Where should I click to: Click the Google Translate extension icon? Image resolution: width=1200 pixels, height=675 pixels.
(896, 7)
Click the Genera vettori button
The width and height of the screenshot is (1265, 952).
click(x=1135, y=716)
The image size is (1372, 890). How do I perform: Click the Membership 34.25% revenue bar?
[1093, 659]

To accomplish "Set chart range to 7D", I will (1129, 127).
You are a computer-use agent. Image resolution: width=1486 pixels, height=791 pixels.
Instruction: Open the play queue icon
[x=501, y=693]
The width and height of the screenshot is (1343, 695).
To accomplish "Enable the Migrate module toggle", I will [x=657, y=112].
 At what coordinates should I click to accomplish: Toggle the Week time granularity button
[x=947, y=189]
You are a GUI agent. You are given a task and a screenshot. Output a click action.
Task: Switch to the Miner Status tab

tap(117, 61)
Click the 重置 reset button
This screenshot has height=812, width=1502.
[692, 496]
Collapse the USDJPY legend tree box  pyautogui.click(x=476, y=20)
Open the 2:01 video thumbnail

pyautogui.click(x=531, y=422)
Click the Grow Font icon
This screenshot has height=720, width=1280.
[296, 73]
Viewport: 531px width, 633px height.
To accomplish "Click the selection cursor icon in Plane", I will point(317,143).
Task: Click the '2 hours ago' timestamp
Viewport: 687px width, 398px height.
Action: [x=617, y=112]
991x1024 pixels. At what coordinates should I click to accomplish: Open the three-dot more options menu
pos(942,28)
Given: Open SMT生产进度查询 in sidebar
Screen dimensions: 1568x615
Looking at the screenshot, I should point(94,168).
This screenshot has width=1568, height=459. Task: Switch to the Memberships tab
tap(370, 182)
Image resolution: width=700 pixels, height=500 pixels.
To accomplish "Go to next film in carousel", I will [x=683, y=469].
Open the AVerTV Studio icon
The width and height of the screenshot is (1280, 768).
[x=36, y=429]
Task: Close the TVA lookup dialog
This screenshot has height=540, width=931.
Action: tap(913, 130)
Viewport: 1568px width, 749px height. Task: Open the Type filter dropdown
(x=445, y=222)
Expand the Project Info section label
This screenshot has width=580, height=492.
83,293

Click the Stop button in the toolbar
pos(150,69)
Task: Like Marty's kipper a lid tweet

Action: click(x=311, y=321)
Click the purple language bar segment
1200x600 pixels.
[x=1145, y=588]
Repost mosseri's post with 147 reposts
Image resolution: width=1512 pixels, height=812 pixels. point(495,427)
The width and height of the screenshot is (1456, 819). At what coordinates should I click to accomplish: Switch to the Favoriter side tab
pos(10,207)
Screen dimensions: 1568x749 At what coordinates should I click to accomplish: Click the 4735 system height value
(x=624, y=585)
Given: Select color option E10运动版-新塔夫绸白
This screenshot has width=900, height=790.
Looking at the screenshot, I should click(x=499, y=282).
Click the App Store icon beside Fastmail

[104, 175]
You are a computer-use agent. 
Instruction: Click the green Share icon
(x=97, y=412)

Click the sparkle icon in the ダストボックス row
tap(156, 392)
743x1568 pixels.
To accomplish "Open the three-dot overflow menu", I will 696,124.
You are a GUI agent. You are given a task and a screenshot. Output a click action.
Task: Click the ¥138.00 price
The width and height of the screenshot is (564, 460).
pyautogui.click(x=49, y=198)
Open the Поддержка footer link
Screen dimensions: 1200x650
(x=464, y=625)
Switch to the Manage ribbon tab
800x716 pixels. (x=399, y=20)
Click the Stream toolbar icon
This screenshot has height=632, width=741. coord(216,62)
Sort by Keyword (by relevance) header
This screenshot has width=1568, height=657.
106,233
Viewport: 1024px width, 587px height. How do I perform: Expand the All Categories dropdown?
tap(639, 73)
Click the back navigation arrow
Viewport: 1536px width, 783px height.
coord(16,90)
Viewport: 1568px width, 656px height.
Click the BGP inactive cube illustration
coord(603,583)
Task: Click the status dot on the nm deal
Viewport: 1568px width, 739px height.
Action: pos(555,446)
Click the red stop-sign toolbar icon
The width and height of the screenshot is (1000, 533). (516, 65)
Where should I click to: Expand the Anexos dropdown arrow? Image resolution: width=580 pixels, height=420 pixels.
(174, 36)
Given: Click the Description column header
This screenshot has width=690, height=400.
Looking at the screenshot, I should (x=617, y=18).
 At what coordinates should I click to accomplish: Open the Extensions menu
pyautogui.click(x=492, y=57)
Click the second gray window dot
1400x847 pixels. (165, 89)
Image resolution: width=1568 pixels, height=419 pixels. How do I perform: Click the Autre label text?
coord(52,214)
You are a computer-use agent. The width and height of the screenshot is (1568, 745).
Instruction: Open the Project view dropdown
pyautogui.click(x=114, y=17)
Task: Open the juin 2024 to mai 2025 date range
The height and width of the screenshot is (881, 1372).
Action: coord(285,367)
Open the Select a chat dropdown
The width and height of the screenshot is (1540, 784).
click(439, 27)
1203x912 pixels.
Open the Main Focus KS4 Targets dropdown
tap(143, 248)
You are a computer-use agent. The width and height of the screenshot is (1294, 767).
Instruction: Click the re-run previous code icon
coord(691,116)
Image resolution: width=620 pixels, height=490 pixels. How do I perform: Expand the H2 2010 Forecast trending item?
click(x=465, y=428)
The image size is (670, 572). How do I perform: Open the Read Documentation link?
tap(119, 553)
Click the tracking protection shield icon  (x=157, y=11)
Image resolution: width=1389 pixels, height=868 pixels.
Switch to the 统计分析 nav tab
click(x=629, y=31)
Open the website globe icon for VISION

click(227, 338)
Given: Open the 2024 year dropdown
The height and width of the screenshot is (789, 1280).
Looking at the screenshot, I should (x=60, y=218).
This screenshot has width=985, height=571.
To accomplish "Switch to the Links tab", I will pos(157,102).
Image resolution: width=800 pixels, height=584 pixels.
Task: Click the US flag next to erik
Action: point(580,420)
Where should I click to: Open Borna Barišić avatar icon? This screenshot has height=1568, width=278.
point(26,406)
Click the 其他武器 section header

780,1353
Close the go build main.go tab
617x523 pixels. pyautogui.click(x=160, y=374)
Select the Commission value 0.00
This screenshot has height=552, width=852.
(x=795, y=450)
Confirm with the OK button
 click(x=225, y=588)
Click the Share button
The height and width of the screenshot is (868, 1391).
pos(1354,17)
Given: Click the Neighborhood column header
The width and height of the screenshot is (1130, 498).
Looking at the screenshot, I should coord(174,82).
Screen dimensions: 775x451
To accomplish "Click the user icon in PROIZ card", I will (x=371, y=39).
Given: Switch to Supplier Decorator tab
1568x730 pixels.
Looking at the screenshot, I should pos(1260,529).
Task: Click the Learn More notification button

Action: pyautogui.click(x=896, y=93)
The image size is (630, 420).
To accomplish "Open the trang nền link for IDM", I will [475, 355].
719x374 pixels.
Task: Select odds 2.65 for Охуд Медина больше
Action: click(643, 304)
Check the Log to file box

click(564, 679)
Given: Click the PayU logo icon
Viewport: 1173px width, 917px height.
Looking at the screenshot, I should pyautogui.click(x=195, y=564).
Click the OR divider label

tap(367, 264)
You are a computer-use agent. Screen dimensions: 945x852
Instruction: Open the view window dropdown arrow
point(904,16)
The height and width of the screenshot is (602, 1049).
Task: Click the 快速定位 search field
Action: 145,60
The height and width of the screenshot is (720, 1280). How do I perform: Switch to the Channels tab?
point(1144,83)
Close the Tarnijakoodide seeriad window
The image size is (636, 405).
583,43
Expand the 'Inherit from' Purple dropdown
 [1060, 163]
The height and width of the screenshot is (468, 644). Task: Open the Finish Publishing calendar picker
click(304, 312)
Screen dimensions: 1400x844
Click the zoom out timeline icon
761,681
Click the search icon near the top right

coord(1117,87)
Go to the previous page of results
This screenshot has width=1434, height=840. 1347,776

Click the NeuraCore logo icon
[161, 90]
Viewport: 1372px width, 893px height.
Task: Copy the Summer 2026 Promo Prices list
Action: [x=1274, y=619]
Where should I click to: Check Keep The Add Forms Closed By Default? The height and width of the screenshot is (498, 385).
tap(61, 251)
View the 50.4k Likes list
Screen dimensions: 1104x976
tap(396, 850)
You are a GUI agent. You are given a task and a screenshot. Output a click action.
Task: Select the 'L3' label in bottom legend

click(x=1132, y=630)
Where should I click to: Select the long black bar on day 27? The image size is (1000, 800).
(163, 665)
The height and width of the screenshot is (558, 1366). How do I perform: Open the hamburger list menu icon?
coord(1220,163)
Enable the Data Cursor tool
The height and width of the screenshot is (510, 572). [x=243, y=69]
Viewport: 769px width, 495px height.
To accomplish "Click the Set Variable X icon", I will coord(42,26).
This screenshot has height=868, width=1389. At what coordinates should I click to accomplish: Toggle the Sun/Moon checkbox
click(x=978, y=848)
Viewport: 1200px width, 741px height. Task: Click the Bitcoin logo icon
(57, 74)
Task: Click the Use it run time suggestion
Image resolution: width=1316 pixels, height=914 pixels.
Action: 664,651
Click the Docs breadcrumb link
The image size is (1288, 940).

Objective: Convert the lines from the line with "Screen dimensions: 775x451" to the line with "This screenshot has width=1434, height=840." into a Markdown table with the columns Nr and Text. Number each line in Nr and leave out blank lines.

Exercise response:
| Nr | Text |
|---|---|
| 1 | Screen dimensions: 775x451 |
| 2 | To accomplish "Click the user icon in PROIZ card", I will (x=371, y=39). |
| 3 | Given: Switch to Supplier Decorator tab |
| 4 | 1568x730 pixels. |
| 5 | Looking at the screenshot, I should pos(1260,529). |
| 6 | Task: Click the Learn More notification button |
| 7 | Action: pyautogui.click(x=896, y=93) |
| 8 | The image size is (630, 420). |
| 9 | To accomplish "Open the trang nền link for IDM", I will [475, 355]. |
| 10 | 719x374 pixels. |
| 11 | Task: Select odds 2.65 for Охуд Медина больше |
| 12 | Action: click(643, 304) |
| 13 | Check the Log to file box |
| 14 | click(564, 679) |
| 15 | Given: Click the PayU logo icon |
| 16 | Viewport: 1173px width, 917px height. |
| 17 | Looking at the screenshot, I should pyautogui.click(x=195, y=564). |
| 18 | Click the OR divider label |
| 19 | tap(367, 264) |
| 20 | You are a computer-use agent. Screen dimensions: 945x852 |
| 21 | Instruction: Open the view window dropdown arrow |
| 22 | point(904,16) |
| 23 | The height and width of the screenshot is (602, 1049). |
| 24 | Task: Click the 快速定位 search field |
| 25 | Action: 145,60 |
| 26 | The height and width of the screenshot is (720, 1280). How do I perform: Switch to the Channels tab? |
| 27 | point(1144,83) |
| 28 | Close the Tarnijakoodide seeriad window |
| 29 | The image size is (636, 405). |
| 30 | 583,43 |
| 31 | Expand the 'Inherit from' Purple dropdown |
| 32 |  [1060, 163] |
| 33 | The height and width of the screenshot is (468, 644). Task: Open the Finish Publishing calendar picker |
| 34 | click(304, 312) |
| 35 | Screen dimensions: 1400x844 |
| 36 | Click the zoom out timeline icon |
| 37 | 761,681 |
| 38 | Click the search icon near the top right |
| 39 | coord(1117,87) |
| 40 | Go to the previous page of results |
| 41 | This screenshot has width=1434, height=840. 1347,776 |